ACTIVITY → Write out the Delta Air Lines passage word for word, everything from "The US partner" down to "200 this year.".

EXCERPTED PASSAGE →

Travel recovery from Covid-19 could take two years or more, Delta Air LInes has warned.

The projection came as the US carrier disclosed an average daily cash burn of $24 million a day in the three months to September and $18 million a day during last month.

The US partner of Virgin Atlantic reported a quarterly pre-tax loss of $2.6 billion, excluding $4 billion directly related to the impact of the pandemic, including fleet restructuring and staff early retirement and lay off costs.

Part of the outlay was covered by a $701 million government bailout. The September quarter amount included an incremental $157 million beyond an initial $5.4 billion Delta was allocated in April.

Revenue in the summer three months of $2.6 billion was down 79% on 63% lower capacity over the same period in 2019 as demand for air travel remained under “significant pressure”.

The airline had $21.6 billion in liquidity at the end of the quarter.

Delta plans to accelerate the retirement of nearly 400 aircraft by 2025, including more than 200 this year.

President Glen Hauenstein said: “With a slow and steady build in demand, we are restoring flying to meet our customers’ needs, while staying nimble with our capacity in light of Covid-19.

“While it may be two years or more until we see a normalised revenue environment, by restoring customer confidence in travel and building customer loyalty now, we are creating the foundation for sustainable future revenue growth.”

Chief executive Ed Bastian said: “While our September quarter results demonstrate the magnitude of the pandemic on our business, we have been encouraged as more customers travel and we are seeing a path of progressive improvement in our revenues, financial results and daily cash burn.

“The actions we are taking now to take care of our people, simplify our fleet, improve the customer experience, and strengthen our brand will allow Delta to accelerate into a post-Covid recovery.”

RECORDS SHOWN →

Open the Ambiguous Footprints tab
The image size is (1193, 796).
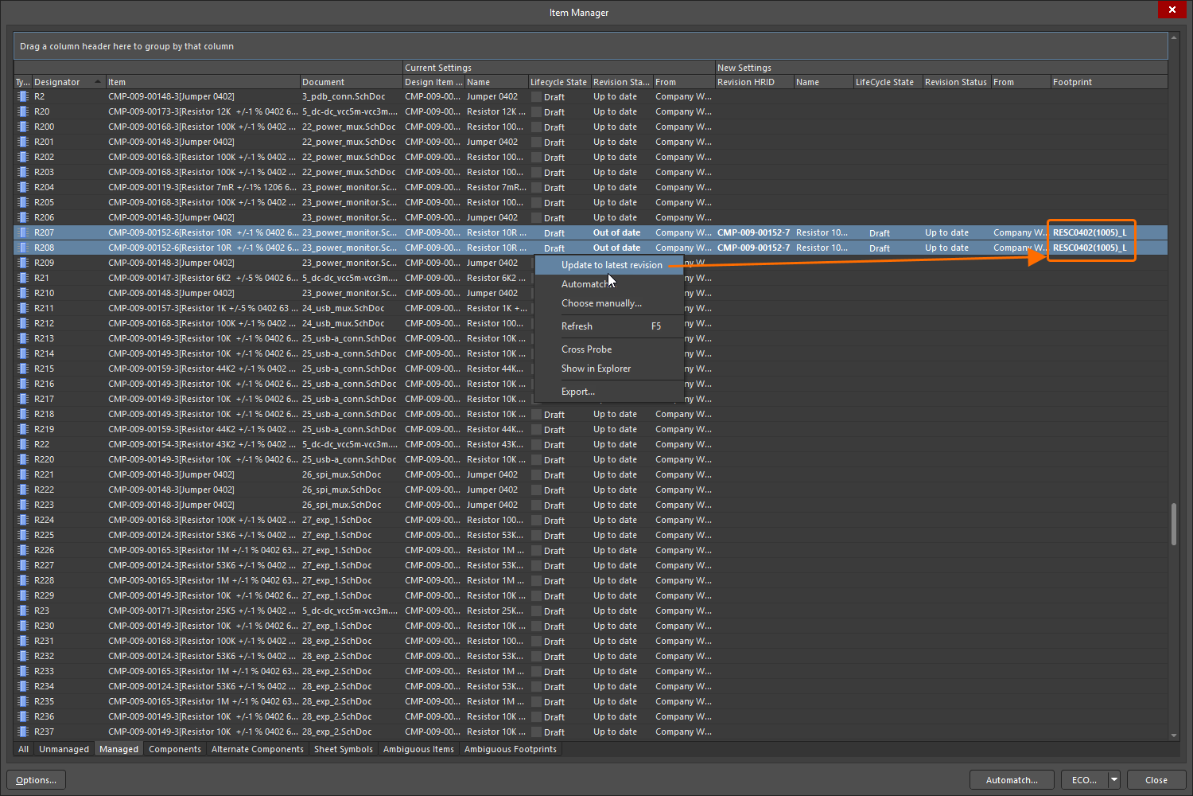coord(510,749)
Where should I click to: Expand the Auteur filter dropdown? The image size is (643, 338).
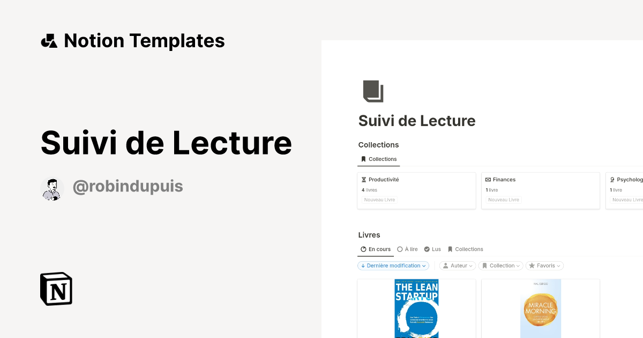tap(457, 265)
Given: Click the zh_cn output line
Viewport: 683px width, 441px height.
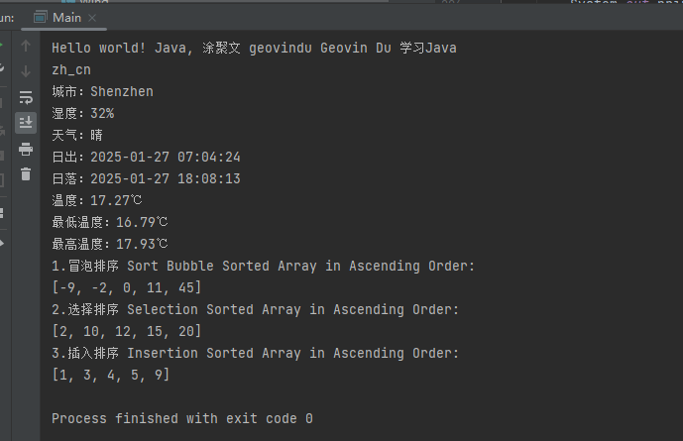Looking at the screenshot, I should (71, 69).
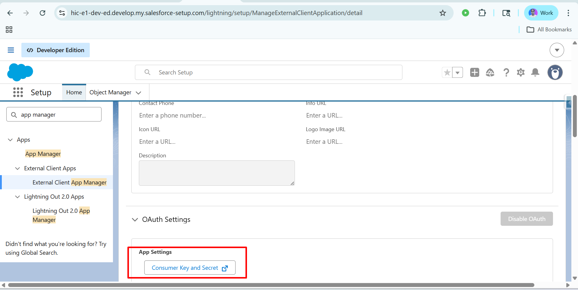Collapse the OAuth Settings section
The height and width of the screenshot is (290, 578).
tap(135, 219)
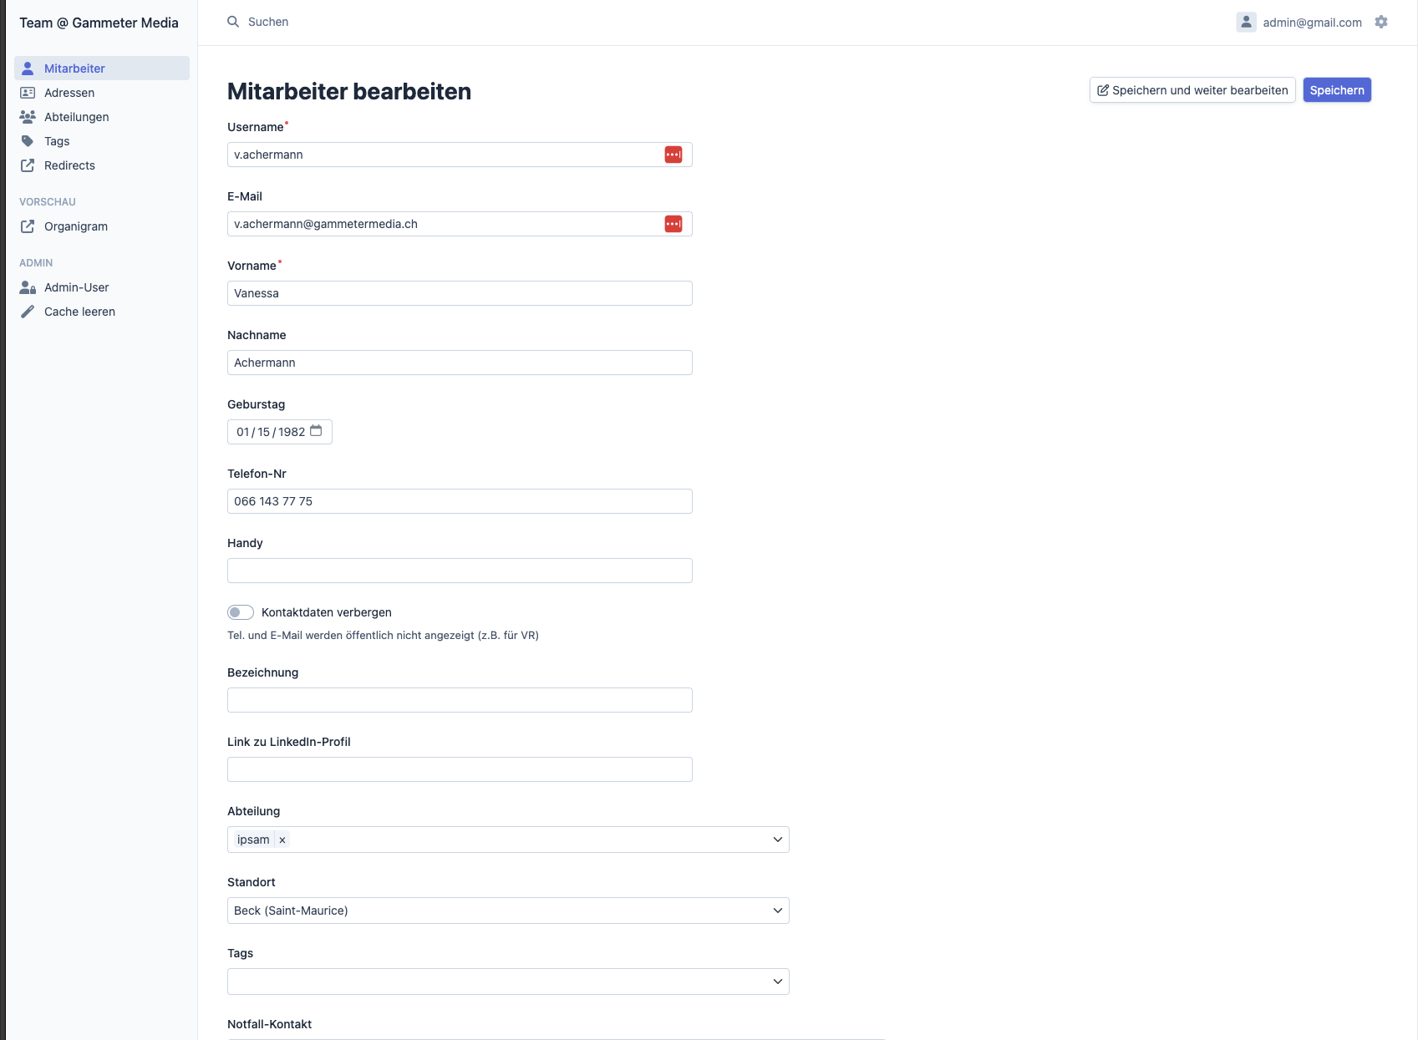The image size is (1418, 1040).
Task: Open the calendar picker for Geburstag
Action: (x=316, y=431)
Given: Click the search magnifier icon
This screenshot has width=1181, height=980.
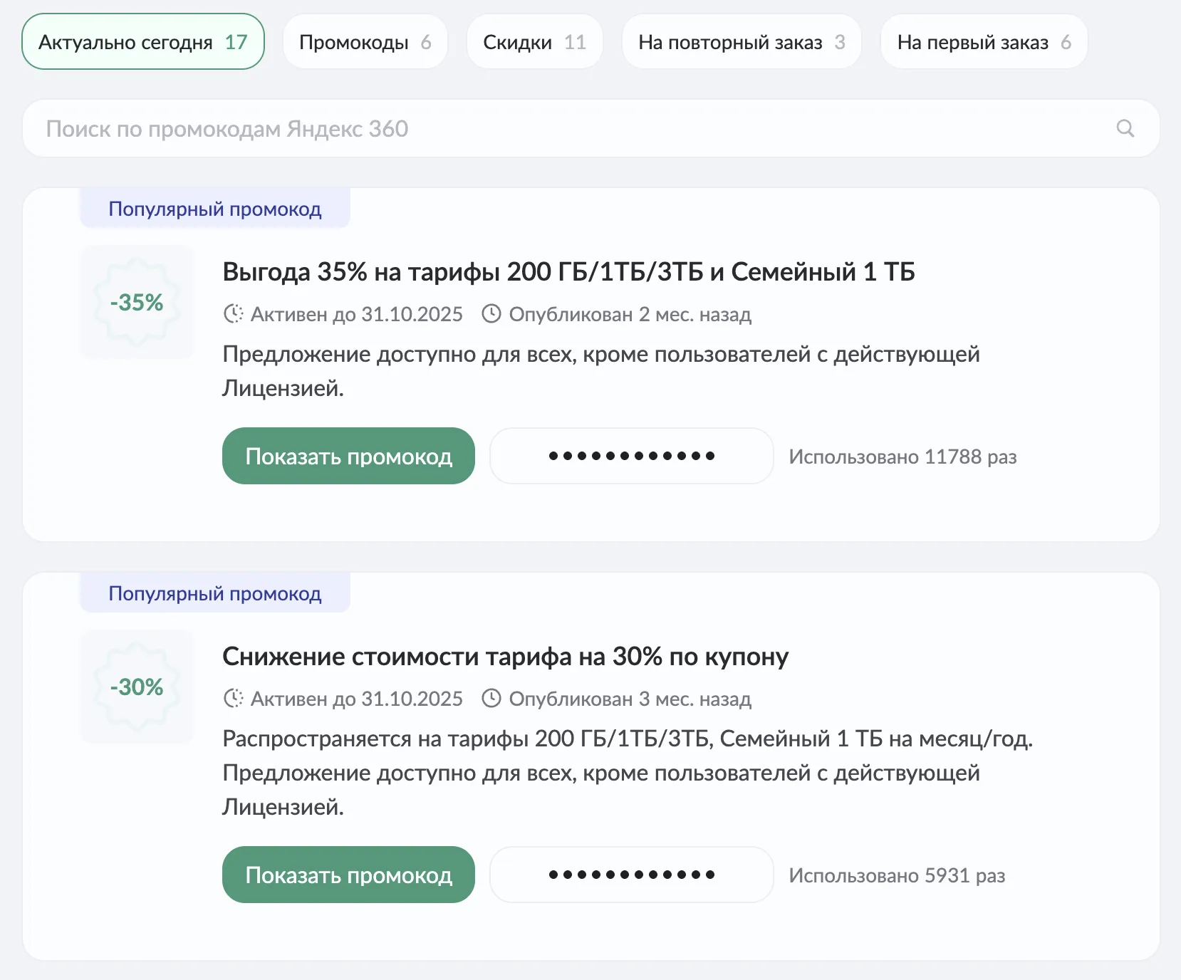Looking at the screenshot, I should pos(1125,128).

FINISHED TASK →
The US partner of Virgin Atlantic reported a quarterly pre-tax loss of $2.6 billion, excluding $4 billion directly related to the impact of the pandemic, including fleet restructuring and staff early retirement and lay off costs.

Part of the outlay was covered by a $701 million government bailout. The September quarter amount included an incremental $157 million beyond an initial $5.4 billion Delta was allocated in April.

Revenue in the summer three months of $2.6 billion was down 79% on 63% lower capacity over the same period in 2019 as demand for air travel remained under “significant pressure”.

The airline had $21.6 billion in liquidity at the end of the quarter.

Delta plans to accelerate the retirement of nearly 400 aircraft by 2025, including more than 200 this year.